Destruction to habitats, increased methane gas in the area, contamination of the water supply and destruction of conservation lands, which the proposed pipeline route cuts through, were some of the environmental issues she said are of particular concern.

“It’s going through very senstive conservation areas that we’ve scraped together millions of dollars in order to save and they’re going to plow right through it,” Norton said.

In terms of economic impact, she said she is concerned about declines in property values, increases in insurance rates and the possibility that residents would pay for the pipeline’s construction through a tariff added to their utility bills.

The health and safety dangers, including water and air contamination and the possibilities of leaks and explosions, were also major issues, she said.

Norton’s talk followed a screening of “Gasland 2,” a documentary that features interviews with residents across the country who claim that their health and well-being have been compromised by hydraulic fracturing, also known as “fracking,” near their homes.

The movie helped to show that the problems associated with fracking aren’t isolated to specific communities, but span the country, Norton said.

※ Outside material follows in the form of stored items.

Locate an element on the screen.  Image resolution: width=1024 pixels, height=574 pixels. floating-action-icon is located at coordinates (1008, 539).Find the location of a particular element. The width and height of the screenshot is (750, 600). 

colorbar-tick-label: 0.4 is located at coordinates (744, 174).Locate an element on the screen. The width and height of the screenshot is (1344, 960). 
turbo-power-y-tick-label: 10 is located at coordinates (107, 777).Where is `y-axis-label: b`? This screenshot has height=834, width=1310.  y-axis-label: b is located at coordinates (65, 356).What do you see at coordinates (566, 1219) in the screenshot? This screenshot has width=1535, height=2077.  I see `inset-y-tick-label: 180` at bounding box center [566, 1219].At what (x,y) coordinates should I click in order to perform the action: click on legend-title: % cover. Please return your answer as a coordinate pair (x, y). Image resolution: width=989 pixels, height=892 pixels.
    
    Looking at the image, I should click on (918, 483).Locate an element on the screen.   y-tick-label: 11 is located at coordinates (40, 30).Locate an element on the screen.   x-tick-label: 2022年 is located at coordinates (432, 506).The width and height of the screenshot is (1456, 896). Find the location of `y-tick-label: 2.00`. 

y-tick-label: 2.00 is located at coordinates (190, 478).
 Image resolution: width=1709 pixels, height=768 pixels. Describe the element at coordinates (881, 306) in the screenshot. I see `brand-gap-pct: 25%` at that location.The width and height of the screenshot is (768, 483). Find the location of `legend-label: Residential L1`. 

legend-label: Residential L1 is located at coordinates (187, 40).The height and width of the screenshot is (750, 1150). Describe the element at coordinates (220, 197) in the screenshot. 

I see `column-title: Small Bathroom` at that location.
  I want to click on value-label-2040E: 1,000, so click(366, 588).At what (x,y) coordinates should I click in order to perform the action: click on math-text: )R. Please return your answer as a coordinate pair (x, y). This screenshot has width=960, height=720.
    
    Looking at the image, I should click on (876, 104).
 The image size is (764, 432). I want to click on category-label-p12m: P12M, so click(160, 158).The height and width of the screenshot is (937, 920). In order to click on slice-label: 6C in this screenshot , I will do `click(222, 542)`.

“It’s got to be more than our backyards, it’s got to be about this fracking process that is harming our drinking water,” Norton said.

In a letter she read that she plans to send to Patrick, Norton said that the natural-gas industry should not be allowed to continue to grow unchecked.

“The spread of these pipelines is a cancer that must be stopped. We must cure ourselves of this cancer and not let it spread further,” Norton said, reading from that letter.

She urged residents to follow in her footsteps, and offered copies of form letters that could be sent to local representatives.

Ultimately, she said, stopping the pipeline is possible if the community is mobilized.

“You need to commit for a long term community effort. Educate yourself, educate your neighbors. We can win this,” Norton said.